SA’ID BIN AMIR SEORANG PEMIMPIN YANG FAKIR

JAKARTA – Bismillaah, wal hamdulillaah, wash sholaatu was salaamu’alaa rasulillah, amma ba’d: Dahulu, Umar bin al-Khaththab radhiyallahu’anhu pernah melantik Sa’id bin Amir al-Jumahi radhiyallahu’anhu menjadi seorang pemimpin di Himsho (Homs), sebuah daerah yang berada di Suriah.

Pada suatu hari, ada beberapa utusan dari Himsho mendatangi Umar bin al-Khaththab radhiyallahu’anhu untuk suatu tugas. Ketika mereka sudah sampai di kediaman Umar, maka beliau berkata,

اُكْتُبُوا لِي أَسْمَاءَ فُقَرَائِكُمْ لِأُعْطِيَهُمْ مِن مَالِ الْمُسْلِمِيْنَ.

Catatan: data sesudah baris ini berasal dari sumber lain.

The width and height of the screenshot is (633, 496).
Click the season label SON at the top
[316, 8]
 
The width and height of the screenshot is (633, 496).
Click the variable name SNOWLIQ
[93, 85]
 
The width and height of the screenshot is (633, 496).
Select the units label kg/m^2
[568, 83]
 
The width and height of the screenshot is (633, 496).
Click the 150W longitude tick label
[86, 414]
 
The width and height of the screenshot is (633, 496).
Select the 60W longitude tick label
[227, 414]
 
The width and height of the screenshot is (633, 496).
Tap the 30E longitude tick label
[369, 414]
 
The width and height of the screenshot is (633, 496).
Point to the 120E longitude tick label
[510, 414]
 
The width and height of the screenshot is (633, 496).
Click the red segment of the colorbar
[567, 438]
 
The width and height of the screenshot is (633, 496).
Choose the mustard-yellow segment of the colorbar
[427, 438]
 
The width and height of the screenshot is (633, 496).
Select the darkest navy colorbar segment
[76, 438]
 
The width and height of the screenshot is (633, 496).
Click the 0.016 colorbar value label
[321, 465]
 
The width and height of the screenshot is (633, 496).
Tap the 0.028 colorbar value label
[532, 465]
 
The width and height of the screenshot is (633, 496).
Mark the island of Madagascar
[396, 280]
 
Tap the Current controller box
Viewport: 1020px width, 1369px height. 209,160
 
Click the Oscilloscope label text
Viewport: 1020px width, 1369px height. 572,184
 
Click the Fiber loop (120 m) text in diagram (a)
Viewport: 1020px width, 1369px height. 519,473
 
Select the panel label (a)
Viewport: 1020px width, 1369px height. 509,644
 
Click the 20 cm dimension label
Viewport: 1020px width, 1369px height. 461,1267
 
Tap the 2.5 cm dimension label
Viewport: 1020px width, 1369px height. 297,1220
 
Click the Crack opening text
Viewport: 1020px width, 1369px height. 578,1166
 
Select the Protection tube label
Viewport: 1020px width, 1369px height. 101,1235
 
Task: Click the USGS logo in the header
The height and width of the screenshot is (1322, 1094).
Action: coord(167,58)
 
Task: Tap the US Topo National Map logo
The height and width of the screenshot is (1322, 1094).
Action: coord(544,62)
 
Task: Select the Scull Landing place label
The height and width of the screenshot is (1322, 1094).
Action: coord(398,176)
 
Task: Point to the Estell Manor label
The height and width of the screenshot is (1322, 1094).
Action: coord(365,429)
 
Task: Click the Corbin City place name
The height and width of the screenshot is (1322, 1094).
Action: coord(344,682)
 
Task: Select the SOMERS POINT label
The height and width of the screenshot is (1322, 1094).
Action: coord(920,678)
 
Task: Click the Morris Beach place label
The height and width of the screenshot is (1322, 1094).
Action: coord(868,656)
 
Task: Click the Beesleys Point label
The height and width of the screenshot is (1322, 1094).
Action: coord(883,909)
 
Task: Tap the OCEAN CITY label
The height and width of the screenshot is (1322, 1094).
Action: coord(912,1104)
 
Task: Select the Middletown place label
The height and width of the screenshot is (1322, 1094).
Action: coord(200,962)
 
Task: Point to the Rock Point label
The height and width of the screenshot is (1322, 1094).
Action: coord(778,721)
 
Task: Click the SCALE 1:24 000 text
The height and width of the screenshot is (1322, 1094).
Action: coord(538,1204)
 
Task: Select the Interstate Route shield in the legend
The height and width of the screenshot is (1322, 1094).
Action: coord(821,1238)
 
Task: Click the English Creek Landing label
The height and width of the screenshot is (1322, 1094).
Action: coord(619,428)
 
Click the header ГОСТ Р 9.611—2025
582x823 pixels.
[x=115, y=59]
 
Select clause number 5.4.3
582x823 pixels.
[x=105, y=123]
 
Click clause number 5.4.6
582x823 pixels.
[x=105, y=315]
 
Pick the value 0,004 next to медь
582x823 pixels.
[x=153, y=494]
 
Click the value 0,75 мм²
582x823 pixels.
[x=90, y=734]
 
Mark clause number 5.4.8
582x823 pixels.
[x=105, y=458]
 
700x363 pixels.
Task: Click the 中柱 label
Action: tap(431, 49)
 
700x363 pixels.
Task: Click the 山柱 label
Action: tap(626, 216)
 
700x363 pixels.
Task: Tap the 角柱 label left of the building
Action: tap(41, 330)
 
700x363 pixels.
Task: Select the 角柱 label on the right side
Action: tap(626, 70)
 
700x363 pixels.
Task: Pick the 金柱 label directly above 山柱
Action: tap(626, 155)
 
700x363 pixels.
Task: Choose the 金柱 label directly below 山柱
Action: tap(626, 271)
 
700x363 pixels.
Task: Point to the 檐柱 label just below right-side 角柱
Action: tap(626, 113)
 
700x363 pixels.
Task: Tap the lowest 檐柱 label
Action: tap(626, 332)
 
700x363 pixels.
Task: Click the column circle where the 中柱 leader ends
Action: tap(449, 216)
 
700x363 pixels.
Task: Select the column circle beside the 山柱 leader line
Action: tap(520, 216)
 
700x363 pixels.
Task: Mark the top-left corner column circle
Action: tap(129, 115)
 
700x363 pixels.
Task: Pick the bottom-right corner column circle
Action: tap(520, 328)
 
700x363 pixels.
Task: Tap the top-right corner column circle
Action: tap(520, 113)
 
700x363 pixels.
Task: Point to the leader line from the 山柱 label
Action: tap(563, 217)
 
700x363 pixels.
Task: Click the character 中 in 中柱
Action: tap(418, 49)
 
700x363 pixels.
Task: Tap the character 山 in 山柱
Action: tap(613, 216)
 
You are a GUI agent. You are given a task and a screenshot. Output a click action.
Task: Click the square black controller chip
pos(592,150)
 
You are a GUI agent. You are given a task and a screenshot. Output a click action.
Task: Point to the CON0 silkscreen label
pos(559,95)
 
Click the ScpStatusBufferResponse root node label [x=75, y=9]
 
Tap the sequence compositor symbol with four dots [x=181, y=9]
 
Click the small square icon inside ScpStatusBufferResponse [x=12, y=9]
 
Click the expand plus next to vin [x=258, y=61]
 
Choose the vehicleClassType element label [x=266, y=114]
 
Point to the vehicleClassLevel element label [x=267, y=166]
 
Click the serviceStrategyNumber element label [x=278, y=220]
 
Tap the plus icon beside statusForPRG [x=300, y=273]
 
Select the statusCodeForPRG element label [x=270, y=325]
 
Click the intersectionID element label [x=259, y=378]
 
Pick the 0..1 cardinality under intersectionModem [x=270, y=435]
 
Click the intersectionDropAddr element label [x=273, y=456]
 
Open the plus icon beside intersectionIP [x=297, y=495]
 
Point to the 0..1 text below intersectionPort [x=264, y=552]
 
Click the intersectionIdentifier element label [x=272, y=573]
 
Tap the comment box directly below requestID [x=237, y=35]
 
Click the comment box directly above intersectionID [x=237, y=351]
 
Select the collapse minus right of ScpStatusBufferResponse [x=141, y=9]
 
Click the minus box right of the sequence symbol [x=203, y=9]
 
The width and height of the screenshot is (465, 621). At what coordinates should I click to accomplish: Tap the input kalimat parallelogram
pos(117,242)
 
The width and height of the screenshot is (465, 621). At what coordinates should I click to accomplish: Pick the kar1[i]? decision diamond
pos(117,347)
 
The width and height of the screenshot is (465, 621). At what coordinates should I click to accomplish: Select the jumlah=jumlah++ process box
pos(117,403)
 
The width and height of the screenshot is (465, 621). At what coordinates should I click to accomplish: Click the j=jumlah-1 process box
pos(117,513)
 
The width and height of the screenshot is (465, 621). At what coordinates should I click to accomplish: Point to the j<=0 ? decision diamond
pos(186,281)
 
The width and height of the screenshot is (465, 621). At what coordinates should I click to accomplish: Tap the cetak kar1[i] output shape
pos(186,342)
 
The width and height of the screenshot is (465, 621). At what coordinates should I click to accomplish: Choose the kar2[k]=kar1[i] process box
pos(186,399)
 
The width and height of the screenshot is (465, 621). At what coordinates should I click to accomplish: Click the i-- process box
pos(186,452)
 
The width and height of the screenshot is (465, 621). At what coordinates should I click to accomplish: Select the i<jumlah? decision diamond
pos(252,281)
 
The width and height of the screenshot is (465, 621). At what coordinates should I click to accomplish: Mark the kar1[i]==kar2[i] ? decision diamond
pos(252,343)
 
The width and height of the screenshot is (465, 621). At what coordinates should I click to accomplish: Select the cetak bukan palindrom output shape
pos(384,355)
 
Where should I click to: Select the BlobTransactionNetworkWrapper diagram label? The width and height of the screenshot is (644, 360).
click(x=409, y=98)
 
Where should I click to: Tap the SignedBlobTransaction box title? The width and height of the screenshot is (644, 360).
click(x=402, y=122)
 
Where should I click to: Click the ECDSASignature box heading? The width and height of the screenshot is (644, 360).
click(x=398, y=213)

“Kalian tulislah untukku nama-nama orang fakir yang ada di antara kalian, supaya aku bisa memberikan harta untuk mereka dari simpanan kaum muslimin.”

Mereka pun menulis nama-nama tersebut, dan di dalamnya terdapat nama Sa’id bin Amir. Ketika Umar mengetahui hal tersebut, maka ia bertanya untuk memastikan, “Siapakah Sa’id bin Amir ini yang kalian maksud?”

Mereka menjawab, “Beliau adalah pemimpin kami.” “Pemimpin kalian termasuk dari orang-orang yang fakir?!” Tanya Umar heran.

Mereka menjawab,

نَعَمْ، وَاللهِ إِنَّه تَمُرُّ عَلَيْهِ الأَيَّامُ الطَّوِيْلَةُ مَا تُوقَدُ فِي بَيْتِهِ نَارٌ.

“Iya, beliau pemimpin kami. Demi Allah, sudah banyak hari-hari yang berlalu sementara tak terlihat api di dalam rumahnya.”

Mendengar apa yang disampaikan oleh mereka, Umar pun menangis, kemudian menaruh seribu dirham ke dalam sebuah kantong untuk diberikan kepada Sa’id bin Amir, seraya berkata,

أَعْطُوهُ هَذِهِ الدَّنَانِيْرَ لِيَعِيْشَ مِنْهَا.

“Berikan dinar yang banyak ini kepadanya, untuk memenuhi kebutuhannya sehari-hari.”

Mereka pun menerima dinar tersebut, kemudian kembali ke Himsho. Ketika sampai di kediaman Sa’id bin Amir, mereka memberikan kantong yang berisi dinar tersebut kepadanya. Setelah menerima dan membuka isinya, Sa’id pun berkata, “Innaa lillaahi wa innaa ilaihi rooji’uun!”

Ucapannya ini didengar oleh sang istri, maka ia pun bertanya,

مَا الأَمْرُ؟ هَلْ تُوُفِّيَ أَمِيْرُ الْمُؤْمِنِيْنَ؟

“Apa yang terjadi wahai suamiku, apakah Amirul Mukminin (Umar) telah wafat?”

Beliau menjawab,

الأَمْرُ أَعْظَم مِنْ ذَلِكَ، دَخَلَتْ عَلَيَّ الدُنْيَا لِتُفْسِدَ آخِرَتِي.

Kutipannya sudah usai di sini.